(Element lookup records)
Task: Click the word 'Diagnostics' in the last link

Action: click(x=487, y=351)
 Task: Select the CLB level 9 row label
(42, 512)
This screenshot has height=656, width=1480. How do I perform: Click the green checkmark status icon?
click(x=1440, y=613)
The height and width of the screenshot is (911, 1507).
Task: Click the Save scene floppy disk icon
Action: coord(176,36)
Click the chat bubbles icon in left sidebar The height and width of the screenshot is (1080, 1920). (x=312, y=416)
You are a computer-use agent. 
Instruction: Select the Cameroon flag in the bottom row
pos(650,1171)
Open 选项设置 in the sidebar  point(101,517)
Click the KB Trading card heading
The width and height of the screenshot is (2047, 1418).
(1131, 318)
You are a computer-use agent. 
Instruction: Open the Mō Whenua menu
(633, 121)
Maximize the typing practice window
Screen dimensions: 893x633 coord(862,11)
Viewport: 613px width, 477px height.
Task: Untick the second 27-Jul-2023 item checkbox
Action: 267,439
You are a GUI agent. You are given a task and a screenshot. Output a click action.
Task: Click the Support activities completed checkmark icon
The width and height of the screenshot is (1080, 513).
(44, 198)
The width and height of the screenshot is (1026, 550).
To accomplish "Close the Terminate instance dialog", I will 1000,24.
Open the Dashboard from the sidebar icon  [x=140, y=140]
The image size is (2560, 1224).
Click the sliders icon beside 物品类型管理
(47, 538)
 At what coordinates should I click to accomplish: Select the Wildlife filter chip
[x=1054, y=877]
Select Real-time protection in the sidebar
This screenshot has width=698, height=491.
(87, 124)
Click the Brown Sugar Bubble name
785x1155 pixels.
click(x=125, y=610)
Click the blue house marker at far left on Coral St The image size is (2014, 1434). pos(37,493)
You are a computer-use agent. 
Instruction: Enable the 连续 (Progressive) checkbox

### WHAT IS REQUIRED
Repeat the lines of the records word for word, starting at the line that contains "At what coordinates" and ending at the final line of the records.

### TASK RESPONSE
 At what coordinates should I click to accomplish: Select the Wildlife filter chip
[x=1054, y=877]
Select Real-time protection in the sidebar
This screenshot has width=698, height=491.
(87, 124)
Click the Brown Sugar Bubble name
785x1155 pixels.
click(x=125, y=610)
Click the blue house marker at far left on Coral St The image size is (2014, 1434). pos(37,493)
You are a computer-use agent. 
Instruction: Enable the 连续 (Progressive) checkbox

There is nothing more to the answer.